*** Data excerpts Section Begins ***

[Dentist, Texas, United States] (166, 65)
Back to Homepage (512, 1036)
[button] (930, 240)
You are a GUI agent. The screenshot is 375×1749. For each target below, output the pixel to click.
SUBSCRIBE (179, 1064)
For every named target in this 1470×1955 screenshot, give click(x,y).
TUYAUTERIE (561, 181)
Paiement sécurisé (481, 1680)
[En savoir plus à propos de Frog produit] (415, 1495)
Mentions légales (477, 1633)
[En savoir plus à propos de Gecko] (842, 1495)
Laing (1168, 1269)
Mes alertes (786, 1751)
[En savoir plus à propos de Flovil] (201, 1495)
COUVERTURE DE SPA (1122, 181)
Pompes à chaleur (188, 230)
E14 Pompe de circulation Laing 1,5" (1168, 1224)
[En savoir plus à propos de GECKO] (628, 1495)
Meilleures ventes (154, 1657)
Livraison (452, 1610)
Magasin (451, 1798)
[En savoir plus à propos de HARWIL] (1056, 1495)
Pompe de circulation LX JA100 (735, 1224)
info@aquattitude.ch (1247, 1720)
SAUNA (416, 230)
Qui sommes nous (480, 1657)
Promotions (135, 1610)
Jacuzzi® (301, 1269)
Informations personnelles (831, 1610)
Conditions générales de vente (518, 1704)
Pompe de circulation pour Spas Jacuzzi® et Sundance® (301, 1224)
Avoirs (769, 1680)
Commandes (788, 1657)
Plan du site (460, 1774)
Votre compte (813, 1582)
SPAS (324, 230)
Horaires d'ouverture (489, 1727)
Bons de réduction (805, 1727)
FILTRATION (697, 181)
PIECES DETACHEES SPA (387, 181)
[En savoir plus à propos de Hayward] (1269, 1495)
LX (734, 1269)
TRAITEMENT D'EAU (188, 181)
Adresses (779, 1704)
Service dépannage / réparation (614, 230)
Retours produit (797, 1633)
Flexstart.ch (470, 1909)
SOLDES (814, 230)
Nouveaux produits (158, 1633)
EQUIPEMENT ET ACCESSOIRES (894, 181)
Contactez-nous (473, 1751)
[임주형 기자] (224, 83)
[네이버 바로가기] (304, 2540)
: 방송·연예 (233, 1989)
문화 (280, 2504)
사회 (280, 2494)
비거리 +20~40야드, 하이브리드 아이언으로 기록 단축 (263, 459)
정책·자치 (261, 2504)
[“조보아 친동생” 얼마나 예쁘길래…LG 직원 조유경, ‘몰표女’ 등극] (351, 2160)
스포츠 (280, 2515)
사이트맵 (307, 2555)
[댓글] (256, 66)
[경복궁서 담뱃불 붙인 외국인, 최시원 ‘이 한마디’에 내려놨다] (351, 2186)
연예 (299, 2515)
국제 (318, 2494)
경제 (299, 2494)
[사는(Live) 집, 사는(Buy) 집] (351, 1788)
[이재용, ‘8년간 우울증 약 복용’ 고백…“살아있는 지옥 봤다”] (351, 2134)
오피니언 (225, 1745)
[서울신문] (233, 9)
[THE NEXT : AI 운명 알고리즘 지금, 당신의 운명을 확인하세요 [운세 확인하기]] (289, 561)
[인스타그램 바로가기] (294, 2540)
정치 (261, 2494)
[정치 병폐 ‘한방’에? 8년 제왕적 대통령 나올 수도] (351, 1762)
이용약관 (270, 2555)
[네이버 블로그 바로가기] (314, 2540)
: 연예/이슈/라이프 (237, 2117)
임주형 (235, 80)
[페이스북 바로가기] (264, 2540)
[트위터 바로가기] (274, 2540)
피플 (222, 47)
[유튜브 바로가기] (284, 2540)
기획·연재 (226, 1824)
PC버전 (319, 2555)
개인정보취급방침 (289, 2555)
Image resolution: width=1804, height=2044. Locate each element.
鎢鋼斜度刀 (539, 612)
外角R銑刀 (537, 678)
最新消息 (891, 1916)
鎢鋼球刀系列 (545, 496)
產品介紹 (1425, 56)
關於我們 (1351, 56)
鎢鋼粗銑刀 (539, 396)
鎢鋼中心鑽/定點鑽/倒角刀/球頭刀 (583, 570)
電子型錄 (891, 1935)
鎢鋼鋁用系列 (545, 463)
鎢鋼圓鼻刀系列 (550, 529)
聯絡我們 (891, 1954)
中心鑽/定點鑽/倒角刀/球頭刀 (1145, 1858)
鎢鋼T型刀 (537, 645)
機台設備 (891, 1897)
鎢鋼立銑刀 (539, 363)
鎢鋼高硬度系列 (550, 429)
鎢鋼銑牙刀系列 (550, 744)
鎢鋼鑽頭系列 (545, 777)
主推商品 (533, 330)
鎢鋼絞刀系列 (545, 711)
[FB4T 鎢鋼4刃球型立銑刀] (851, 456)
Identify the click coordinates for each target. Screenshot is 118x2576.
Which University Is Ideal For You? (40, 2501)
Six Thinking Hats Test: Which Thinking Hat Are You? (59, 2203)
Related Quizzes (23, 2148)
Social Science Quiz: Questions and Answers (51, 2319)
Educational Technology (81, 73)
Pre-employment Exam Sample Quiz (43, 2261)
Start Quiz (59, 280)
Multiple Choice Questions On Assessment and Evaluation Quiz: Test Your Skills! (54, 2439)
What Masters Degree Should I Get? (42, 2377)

*** Data excerpts Section Ends ***

Exercise goal =>
Give an exact transcription of all the material.

Result of this task =>
[Dentist, Texas, United States] (166, 65)
Back to Homepage (512, 1036)
[button] (930, 240)
You are a GUI agent. The screenshot is 375×1749. For each target below, output the pixel to click.
SUBSCRIBE (179, 1064)
For every named target in this 1470×1955 screenshot, give click(x,y).
TUYAUTERIE (561, 181)
Paiement sécurisé (481, 1680)
[En savoir plus à propos de Frog produit] (415, 1495)
Mentions légales (477, 1633)
[En savoir plus à propos de Gecko] (842, 1495)
Laing (1168, 1269)
Mes alertes (786, 1751)
[En savoir plus à propos de Flovil] (201, 1495)
COUVERTURE DE SPA (1122, 181)
Pompes à chaleur (188, 230)
E14 Pompe de circulation Laing 1,5" (1168, 1224)
[En savoir plus à propos de GECKO] (628, 1495)
Meilleures ventes (154, 1657)
Livraison (452, 1610)
Magasin (451, 1798)
[En savoir plus à propos de HARWIL] (1056, 1495)
Pompe de circulation LX JA100 (735, 1224)
info@aquattitude.ch (1247, 1720)
SAUNA (416, 230)
Qui sommes nous (480, 1657)
Promotions (135, 1610)
Jacuzzi® (301, 1269)
Informations personnelles (831, 1610)
Conditions générales de vente (518, 1704)
Pompe de circulation pour Spas Jacuzzi® et Sundance® (301, 1224)
Avoirs (769, 1680)
Commandes (788, 1657)
Plan du site (460, 1774)
Votre compte (813, 1582)
SPAS (324, 230)
Horaires d'ouverture (489, 1727)
Bons de réduction (805, 1727)
FILTRATION (697, 181)
PIECES DETACHEES SPA (387, 181)
[En savoir plus à propos de Hayward] (1269, 1495)
LX (734, 1269)
TRAITEMENT D'EAU (188, 181)
Adresses (779, 1704)
Service dépannage / réparation (614, 230)
Retours produit (797, 1633)
Flexstart.ch (470, 1909)
SOLDES (814, 230)
Nouveaux produits (158, 1633)
EQUIPEMENT ET ACCESSOIRES (894, 181)
Contactez-nous (473, 1751)
[임주형 기자] (224, 83)
[네이버 바로가기] (304, 2540)
: 방송·연예 (233, 1989)
문화 (280, 2504)
사회 (280, 2494)
비거리 +20~40야드, 하이브리드 아이언으로 기록 단축 (263, 459)
정책·자치 (261, 2504)
[“조보아 친동생” 얼마나 예쁘길래…LG 직원 조유경, ‘몰표女’ 등극] (351, 2160)
스포츠 (280, 2515)
사이트맵 (307, 2555)
[댓글] (256, 66)
[경복궁서 담뱃불 붙인 외국인, 최시원 ‘이 한마디’에 내려놨다] (351, 2186)
연예 (299, 2515)
국제 (318, 2494)
경제 (299, 2494)
[사는(Live) 집, 사는(Buy) 집] (351, 1788)
[이재용, ‘8년간 우울증 약 복용’ 고백…“살아있는 지옥 봤다”] (351, 2134)
오피니언 (225, 1745)
[서울신문] (233, 9)
[THE NEXT : AI 운명 알고리즘 지금, 당신의 운명을 확인하세요 [운세 확인하기]] (289, 561)
[인스타그램 바로가기] (294, 2540)
정치 (261, 2494)
[정치 병폐 ‘한방’에? 8년 제왕적 대통령 나올 수도] (351, 1762)
이용약관 (270, 2555)
[네이버 블로그 바로가기] (314, 2540)
: 연예/이슈/라이프 (237, 2117)
임주형 (235, 80)
[페이스북 바로가기] (264, 2540)
[트위터 바로가기] (274, 2540)
피플 (222, 47)
[유튜브 바로가기] (284, 2540)
기획·연재 (226, 1824)
PC버전 (319, 2555)
개인정보취급방침 (289, 2555)
Image resolution: width=1804, height=2044. Locate each element.
鎢鋼斜度刀 (539, 612)
外角R銑刀 (537, 678)
最新消息 (891, 1916)
鎢鋼球刀系列 (545, 496)
產品介紹 (1425, 56)
關於我們 (1351, 56)
鎢鋼粗銑刀 (539, 396)
鎢鋼中心鑽/定點鑽/倒角刀/球頭刀 (583, 570)
電子型錄 (891, 1935)
鎢鋼鋁用系列 (545, 463)
鎢鋼圓鼻刀系列 (550, 529)
聯絡我們 (891, 1954)
中心鑽/定點鑽/倒角刀/球頭刀 (1145, 1858)
鎢鋼T型刀 (537, 645)
機台設備 (891, 1897)
鎢鋼立銑刀 (539, 363)
鎢鋼高硬度系列 (550, 429)
鎢鋼銑牙刀系列 (550, 744)
鎢鋼鑽頭系列 (545, 777)
主推商品 (533, 330)
鎢鋼絞刀系列 (545, 711)
[FB4T 鎢鋼4刃球型立銑刀] (851, 456)
Identify the click coordinates for each target. Screenshot is 118x2576.
Which University Is Ideal For You? (40, 2501)
Six Thinking Hats Test: Which Thinking Hat Are You? (59, 2203)
Related Quizzes (23, 2148)
Social Science Quiz: Questions and Answers (51, 2319)
Educational Technology (81, 73)
Pre-employment Exam Sample Quiz (43, 2261)
Start Quiz (59, 280)
Multiple Choice Questions On Assessment and Evaluation Quiz: Test Your Skills! (54, 2439)
What Masters Degree Should I Get? (42, 2377)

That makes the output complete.